It was bound to happen. Even with Nigma and Isley having manipulated the Arkham Fast Track for a time, so many rogues captured within days of each other in the final weeks of the Rogue War meant that, eventually, a large block would be released within a similar time span. Hugo Strange, Jonathan Crane, Jervis Tetch, KGBeast, Killer Croc, Roxy Rocket and Firefly all free, with Joker and Tom Blake entering the final phase of the FTRP where, if they completed the therapy modules without incident, they would be released in thirty days.

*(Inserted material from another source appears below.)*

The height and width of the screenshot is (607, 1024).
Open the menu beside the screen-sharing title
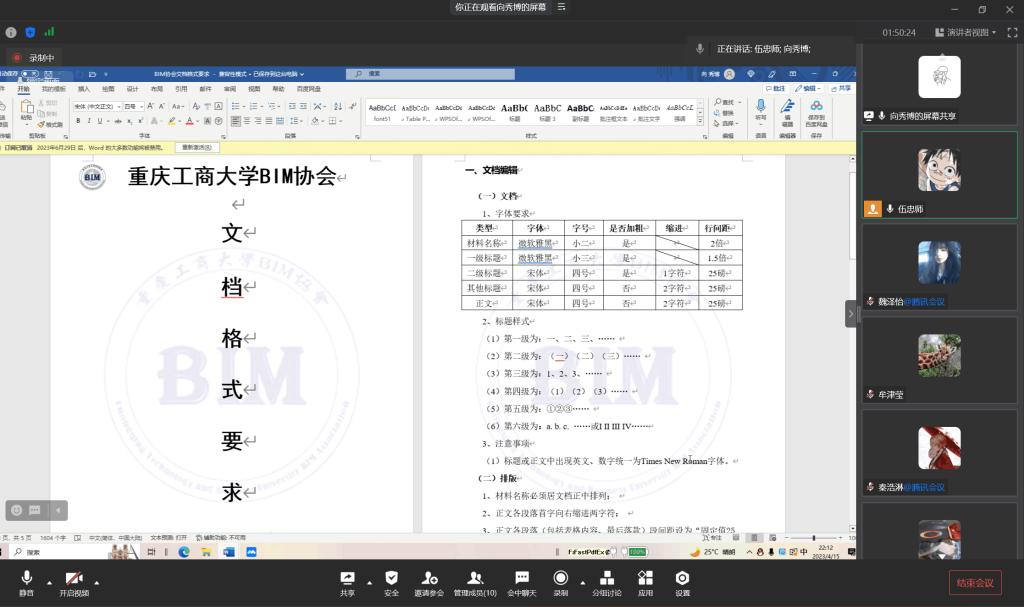562,8
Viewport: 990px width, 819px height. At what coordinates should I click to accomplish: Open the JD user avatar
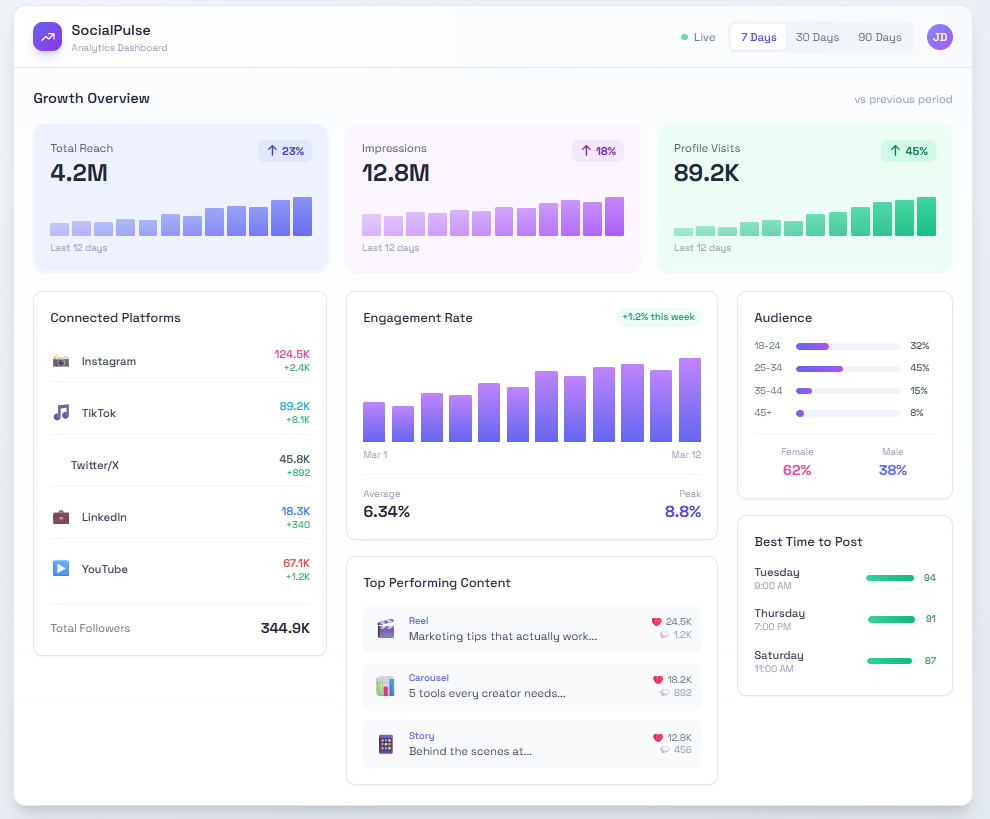(x=939, y=37)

Knowing it was inevitable didn’t make it any less infuriating, and Bruce’s eyes darted angrily between the At-Large list to the panel on the side of his workstation displaying the light map. With so many theme Rogues to consider, there was the usual number of small amber lights proposing locations to include in his patrol. The part that deepened his thoughtful frown into a particularly fierce scowl was that they were all potential targets. He usually had a few suspected lairs, probable fronts or safe houses to check, and at least one person of interest to roust for information. But this, this was the kind of map that made him want to hit things.

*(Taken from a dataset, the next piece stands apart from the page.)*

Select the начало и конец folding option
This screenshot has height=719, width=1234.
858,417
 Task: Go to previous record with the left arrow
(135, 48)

He touched six of the amber dots, mapping out a tentative patrol route… but then as he began refining it, he saw extra dots that he was fairly sure hadn’t been there a moment before. He would have included that cluster in the Diamond District, the midtown location made for a more effective pass up the… Sterling Trust? Strange, Crane, Roxy Rocket, who on that list could possibly have triggered the Sterling Trust?
Bruce looked back at the list and his eyes narrowed as he saw it had updated to add a new name: Catwoman.
“That’s impossible,” he said aloud, though there was no one but the bats to hear. He’d deleted that record from the database years ago, how could it… He clicked on the name, opening the underlying file where, instead of the usual photo and stats, a simple line of text read:
Don’t leave without me tonight. Need to talk. Meow.
He shook his head with an exasperated sigh, re-deleted the file, and finished mapping the patrol route. Then he stalked angrily upstairs and found her working out in her suite.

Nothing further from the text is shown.